You don’t need to over-bake it. For many organisations, the adoption of Gen AI will be through its enterprise tools, so it can be treated like a migration exercise. Just keep it simple.
(Thanks to Sami Makelainen, who provided comments on an earlier version of this post.)
Bonus content – Kotter 8-step process example
Here’s an example of how you might include activities within the Kotter 8-step change management process to help an organisation migrate to AI-enabled creative tools:
- Create a sense of urgency. Identify how the use of Gen AI tools links to the organisational strategy (improve staff experience, greater productivity, etc.) and an answer to “why now” (CEO directive, culture of leadership, existing strategic program, etc.).
- Build a guiding coalition. Ensure senior stakeholders have bought in to this rationale, with a single influential stakeholder willing to represent the activity. Ensure parts of the organisation outside of IT are represented, such as vendor management, legal, and parts of the organisation that use creative tools, e.g. anyone with “manager” in their title. Ensure the working group is suitable trained about Generative AI technology and its emerging issues, such as those outlined above.
- Form a strategic vision. With the stakeholder group, develop a view of how the organisation will be different once it has migrated to new AI-enabled tools, e.g. include use cases. This should be tangible and time-bounded, so should ideally be informed by previous tool migration exercises.
- Enlist a volunteer army. Leverage internal organisational communications tools to promote the vision, build a cross-organisation community of supporters. People are generally pretty excited about this new application of AI. The stakeholders and community can together help expand the community so it is truly cross-organisational. Task them to identify the creative tools that are used across the organisation (including “free” tools), which ones already have AI-enabled features, what types of data are consumed and generated by these tools, which suppliers provide them, and where the data is processed. Identify simple metrics that would highlight if the features of these tools successfully bring the expected organisational benefits.

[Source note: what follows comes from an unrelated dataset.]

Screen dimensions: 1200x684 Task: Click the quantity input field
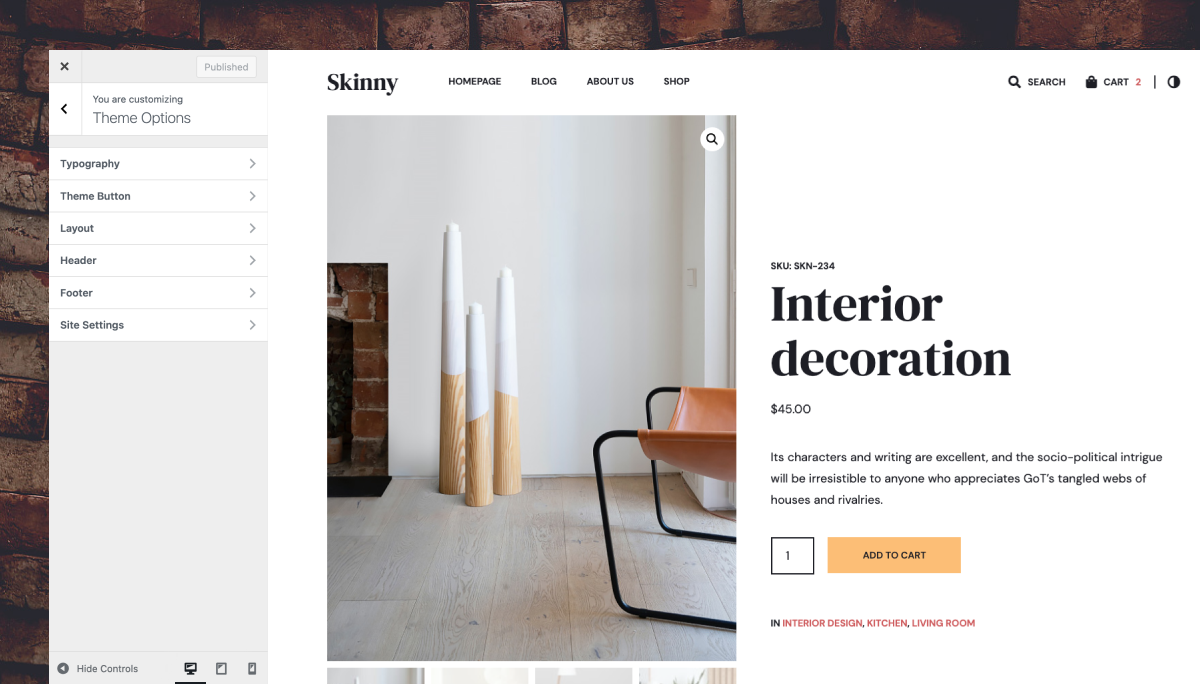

- Enable action by removing barriers. Ensure the community gets training about the issues relating to AI-enabled creative tools. Leverage the community to consider the risks of different uses of these tools in their different parts of the organisation, determine what constraints should be applied around the use of these tools, e.g. when can confidential information be shared with the tool. If the constraints are onerous, identify if alternative tools exist that could have fewer constraints.
- Generate short-term wins. Focus on one or two tools, prioritising those with the most benefit and easiest to migrate. It may be that it is easiest to start with something like GitHub Copilot and some software engineering teams, or maybe it will be easiest to use something like Microsoft 365 Copilot and some people with “manager” in their titles. Gain agreement to migrate these initial tools and learn from them. Ensure the users of these tools are trained to use the tools under the constraints, and specifically on writing good prompts. People who are already using AI-enhanced tools in the community may be a good source of training information.
- Sustain acceleration. Track the metrics to see where the migration to AI-enhanced tools has brought the expected benefit. Use the learnings to build a business case for migrating more tools and leverage the stakeholders to drive the wider adoption of AI-enabled creative tools.
- Institute change. Not everything will have gone smoothly. Update policies and procurement practices to accommodate learnings. Provide organisation-wide training on Generative AI technology, and use the community, stakeholders and metric data to bring the rest of the organisation up to speed on the new tools.